En effet les premières notes de Home définissent une ambiance qui tend inexorablement vers une promiscuité avec l'oreille de l'auditeur, de part qu'écouter ce disque autrement qu'au casque, ne pourrait révéler que partiellement la multitude de détails constituant la polyphonie des morceaux. En outre le mixage sonore effectué sur l'ensemble du disque revendique une sensation proche du confinement, tel qu'on pourrait l'envisager à bord d'un submersible parcourant les abysses. Ainsi le titre "Distance" se charge de nous emmener dans des profondeurs sources d'une ivresse inattendue, en s'appuyant sur une basse dévastatrice, dont la profondeur achève ce qu'il reste de raison.
A l'instar de Drift il faudra creuser l'écoute des morceaux pour que se révèle le nacre de certains arrangements. Bien que la présence du Eclipse/Blue portée par la voie plaintive de Kazu Makino des Blonde Redhead, marque instantanément par sa puissance rythmique, dopée par l'impulsion d'un beat minimal et crucial à l'élan dévastateur. D'un featuring à un autre Toro y Moi s'invite également à la fête en accompagnant de sa voix fuyante la lente remontée de cette plongée en eaux troubles dont l'esprit semble s'être suffisamment enivré et c'est bien là l'essentiel.

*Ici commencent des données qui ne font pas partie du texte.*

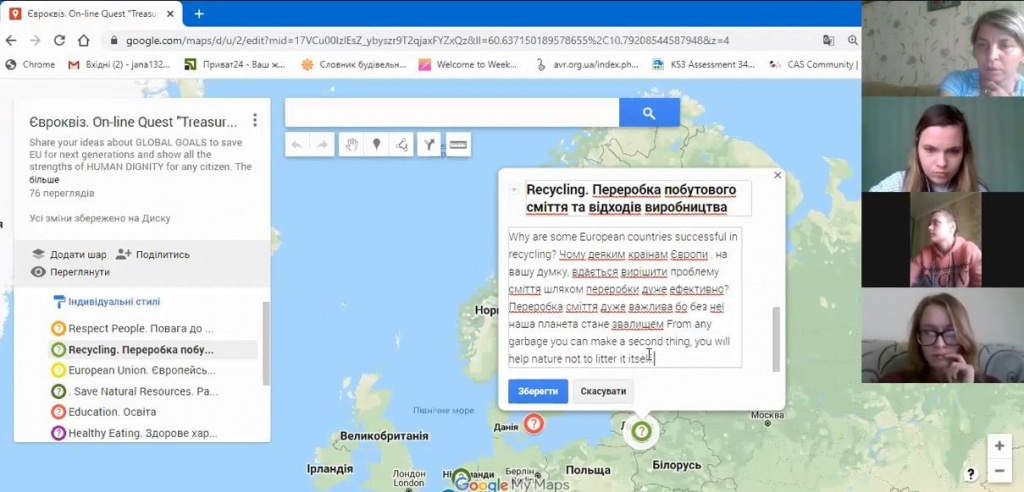Select Respect People item in layer list
The width and height of the screenshot is (1024, 492).
[x=140, y=328]
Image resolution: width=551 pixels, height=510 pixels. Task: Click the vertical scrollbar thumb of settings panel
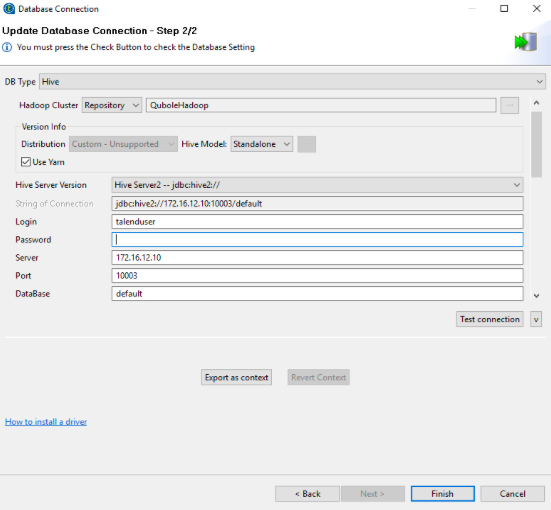click(536, 144)
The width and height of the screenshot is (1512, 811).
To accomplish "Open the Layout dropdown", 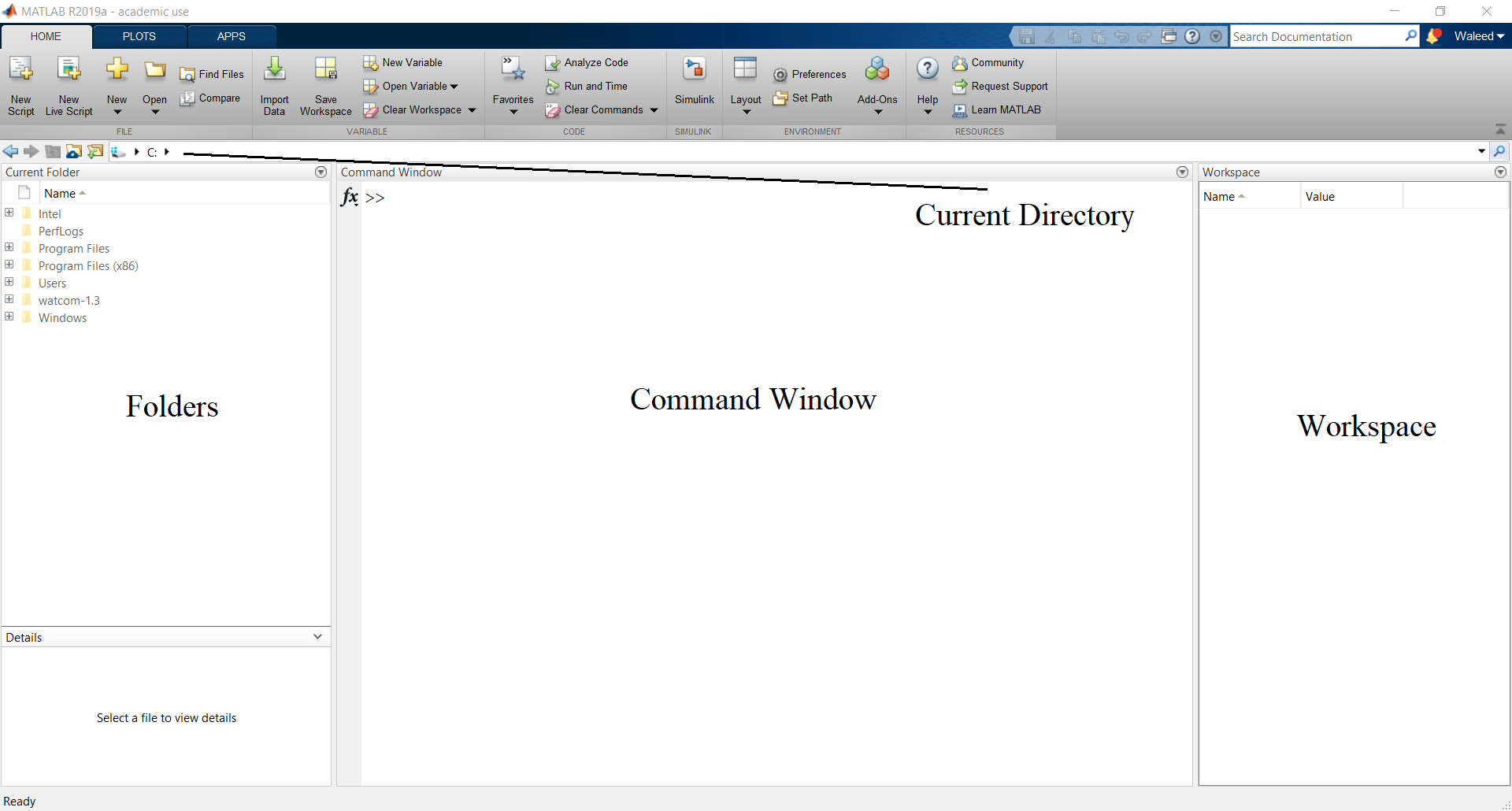I will pos(745,83).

En bref : un deuxième disque au final moins barré que son prédécesseur mais qui s'en démarque aussi grâce à une emprunte musicale différente, dont la tonalité apparait plus apaisée. On regrettera malgré quelques instants de grâce, une prise de risque parfois bridée par l'envie de créer un objet trop structuré, à qui il manque au final, cette once de folie, capable de transgresser le beau pour le sublime.